**Problem to work on:**
Every line in the entries that holds "agent" should be identified and copied.
╭─ Given data
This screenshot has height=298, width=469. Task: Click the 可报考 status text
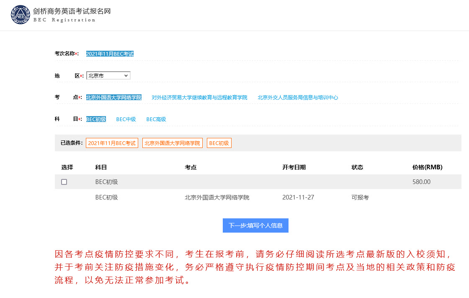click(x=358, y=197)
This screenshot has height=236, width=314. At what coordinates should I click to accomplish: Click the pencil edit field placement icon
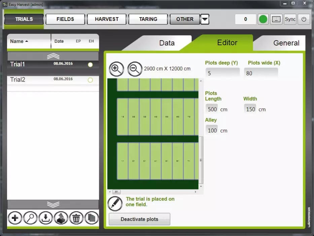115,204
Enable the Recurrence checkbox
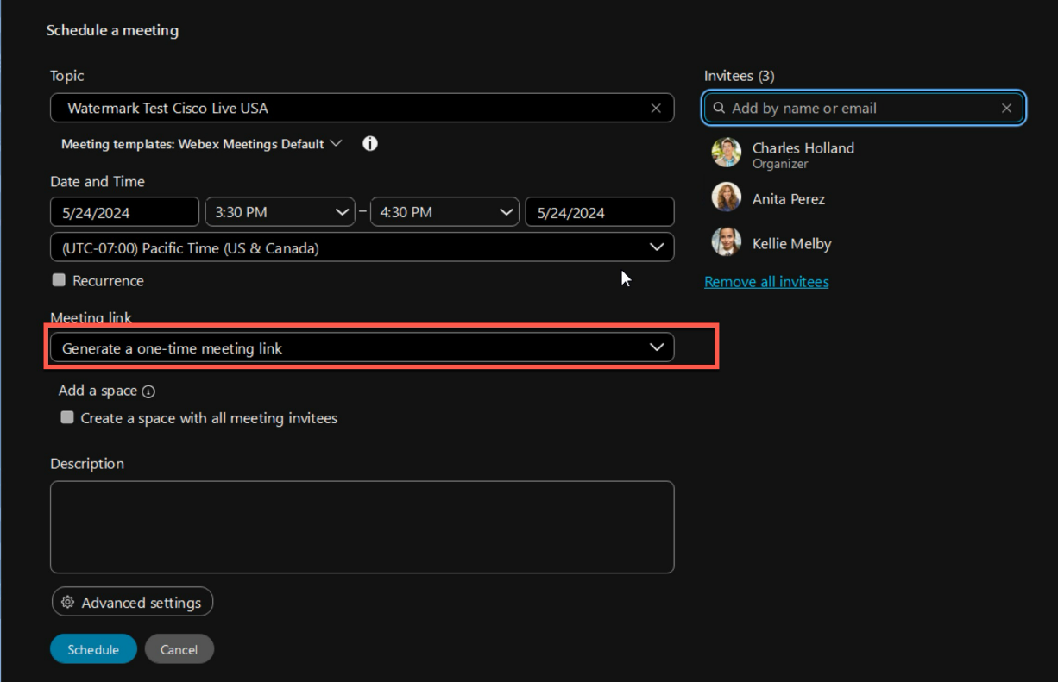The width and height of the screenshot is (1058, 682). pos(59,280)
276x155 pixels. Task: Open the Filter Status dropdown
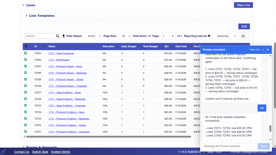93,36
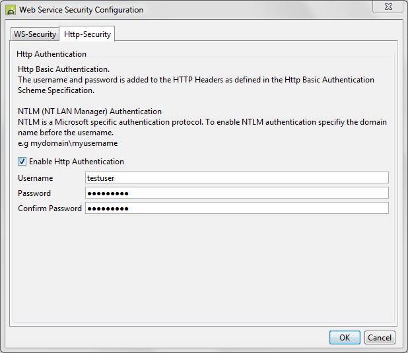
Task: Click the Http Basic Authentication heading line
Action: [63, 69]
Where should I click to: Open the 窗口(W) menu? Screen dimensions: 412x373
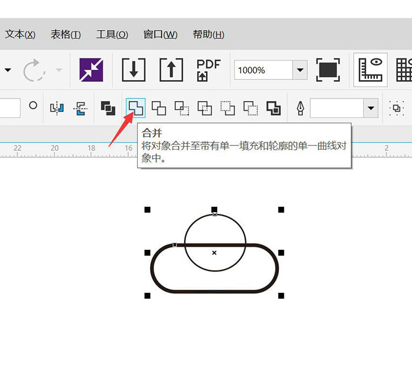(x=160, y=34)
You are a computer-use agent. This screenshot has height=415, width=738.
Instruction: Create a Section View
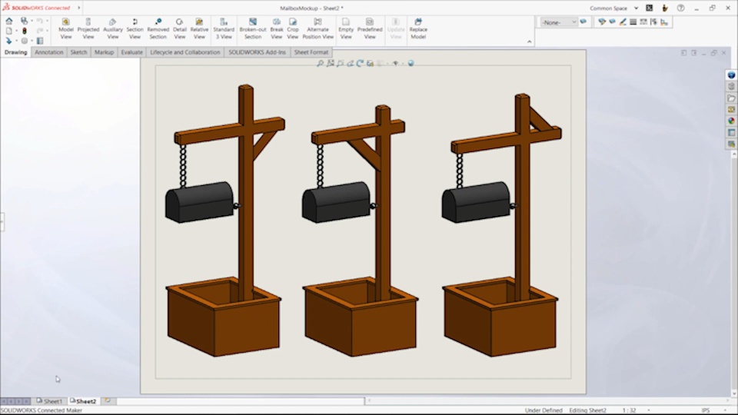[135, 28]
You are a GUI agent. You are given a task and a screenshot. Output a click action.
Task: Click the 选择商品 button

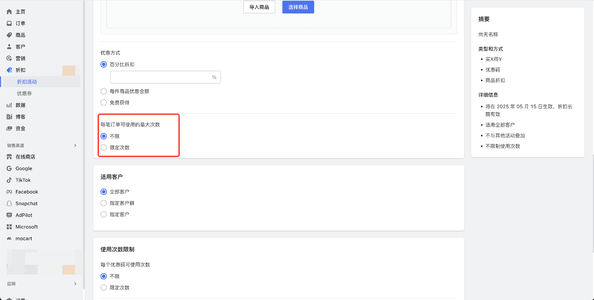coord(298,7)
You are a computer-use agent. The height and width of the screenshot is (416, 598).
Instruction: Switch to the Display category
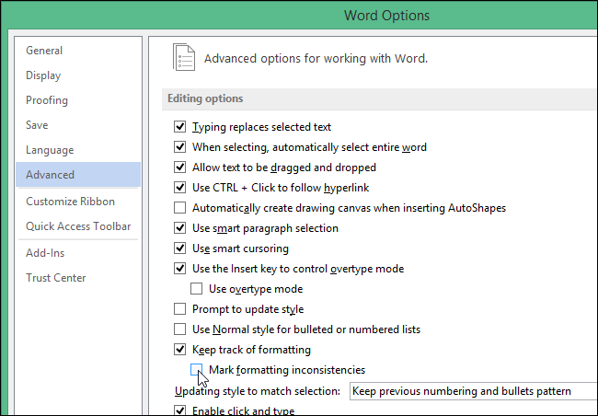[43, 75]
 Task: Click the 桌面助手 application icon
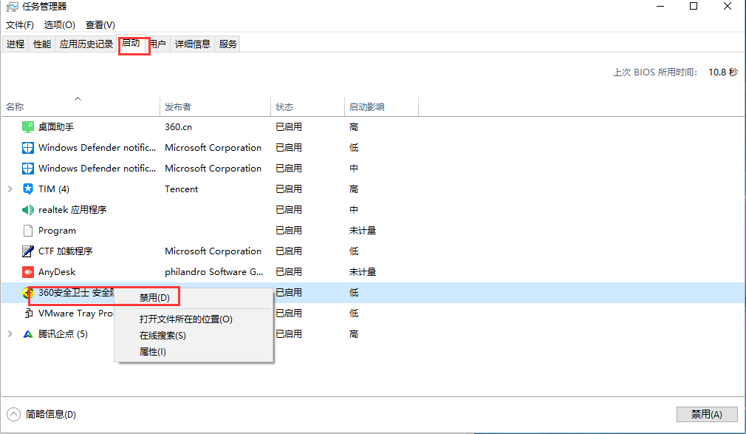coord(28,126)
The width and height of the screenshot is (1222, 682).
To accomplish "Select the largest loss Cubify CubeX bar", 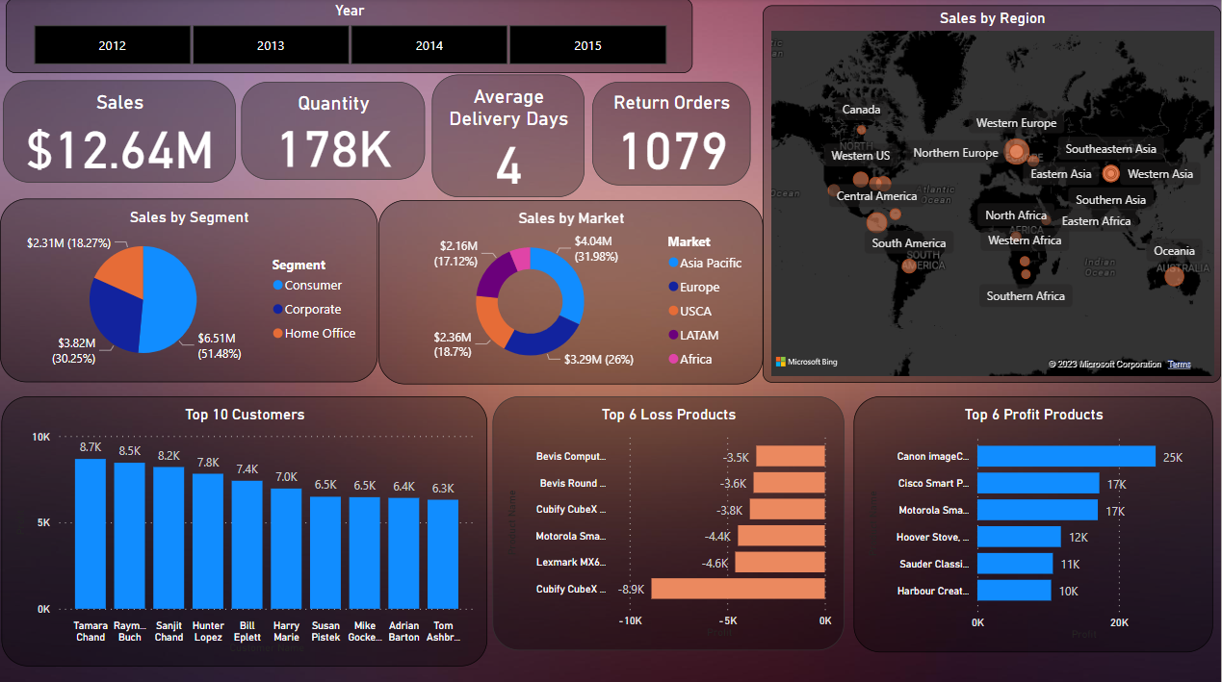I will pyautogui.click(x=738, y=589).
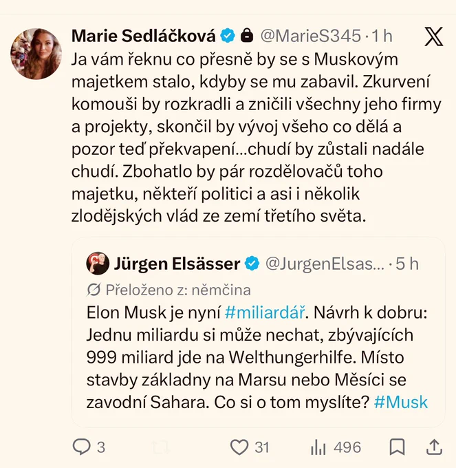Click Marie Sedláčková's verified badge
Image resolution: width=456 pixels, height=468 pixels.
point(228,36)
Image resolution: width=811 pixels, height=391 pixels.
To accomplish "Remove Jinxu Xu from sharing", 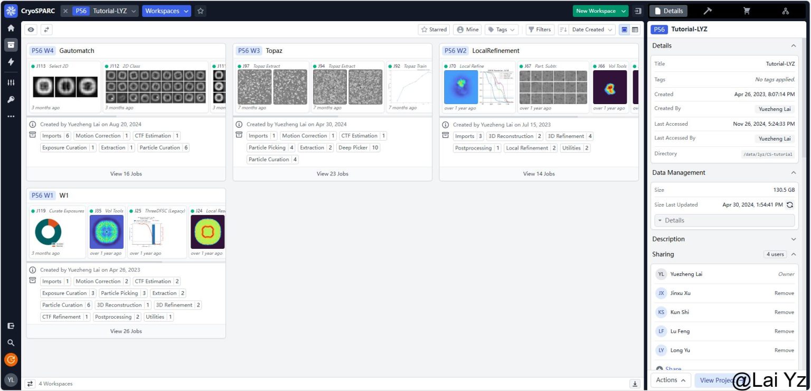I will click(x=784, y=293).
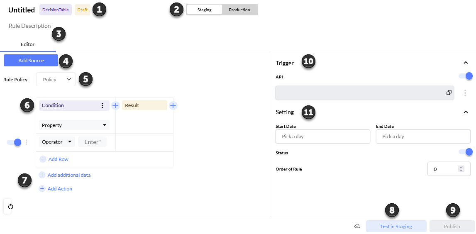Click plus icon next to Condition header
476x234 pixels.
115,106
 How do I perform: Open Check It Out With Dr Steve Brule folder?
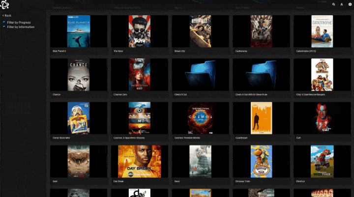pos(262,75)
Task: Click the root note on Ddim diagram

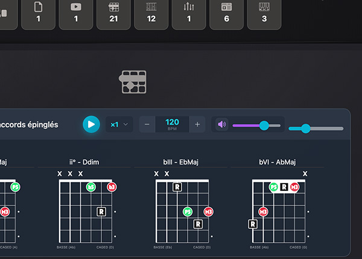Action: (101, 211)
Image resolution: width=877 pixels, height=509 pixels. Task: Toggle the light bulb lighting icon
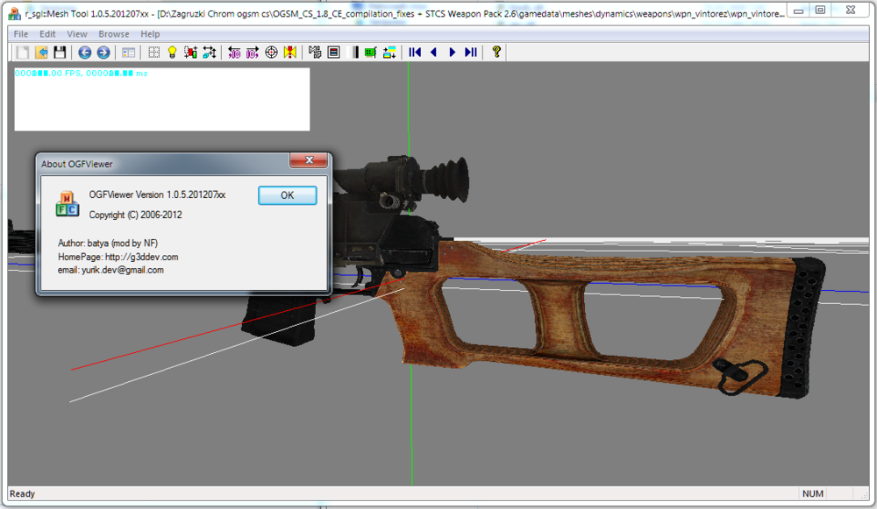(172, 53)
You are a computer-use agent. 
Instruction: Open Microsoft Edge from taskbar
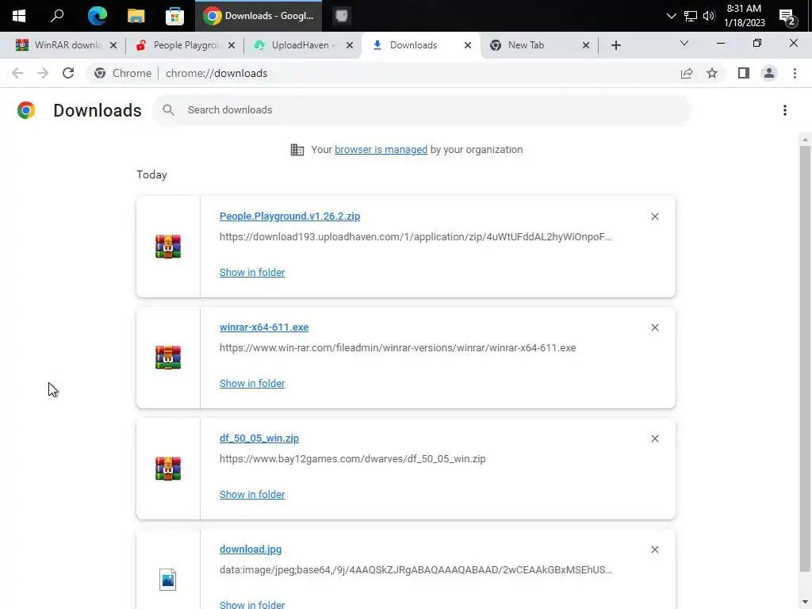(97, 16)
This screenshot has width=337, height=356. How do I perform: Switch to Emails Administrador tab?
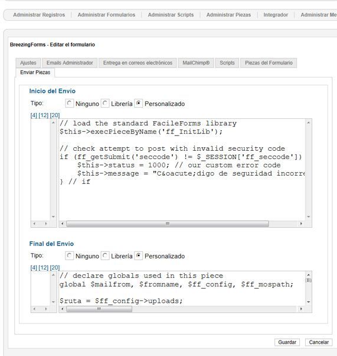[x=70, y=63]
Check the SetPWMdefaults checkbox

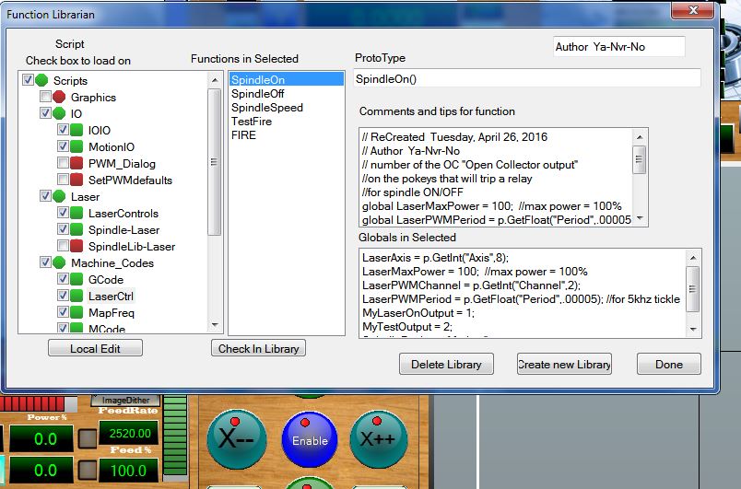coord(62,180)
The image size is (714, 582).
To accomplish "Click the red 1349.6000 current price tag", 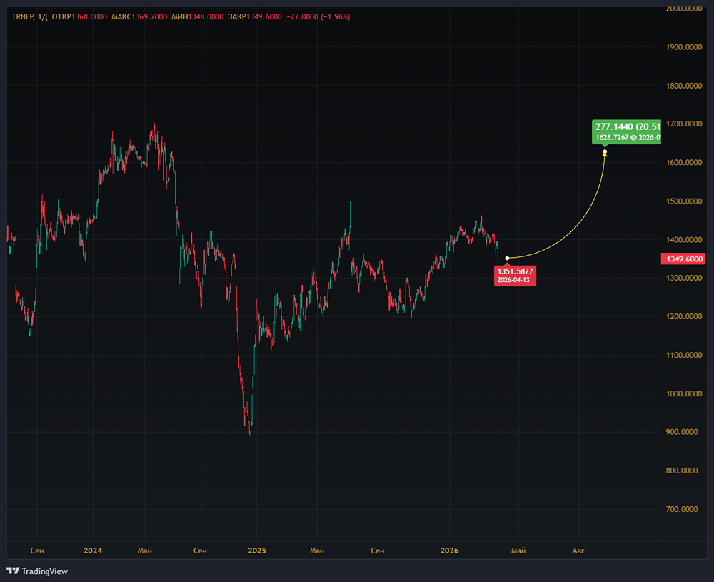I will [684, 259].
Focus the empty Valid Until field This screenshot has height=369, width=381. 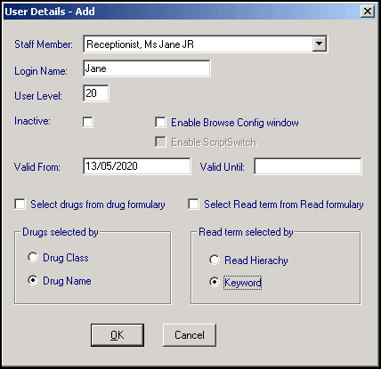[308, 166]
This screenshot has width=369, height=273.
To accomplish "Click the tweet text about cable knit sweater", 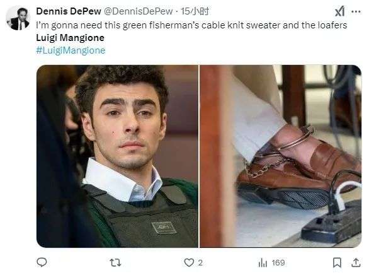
╰─
**Finished exercise:**
You are a computer-use agent. This screenshot has height=415, width=738.
You are a GUI agent. You are given a task and a screenshot. Output a click action.
You are a computer-use agent. The height and width of the screenshot is (416, 598).
You are a computer-use agent. 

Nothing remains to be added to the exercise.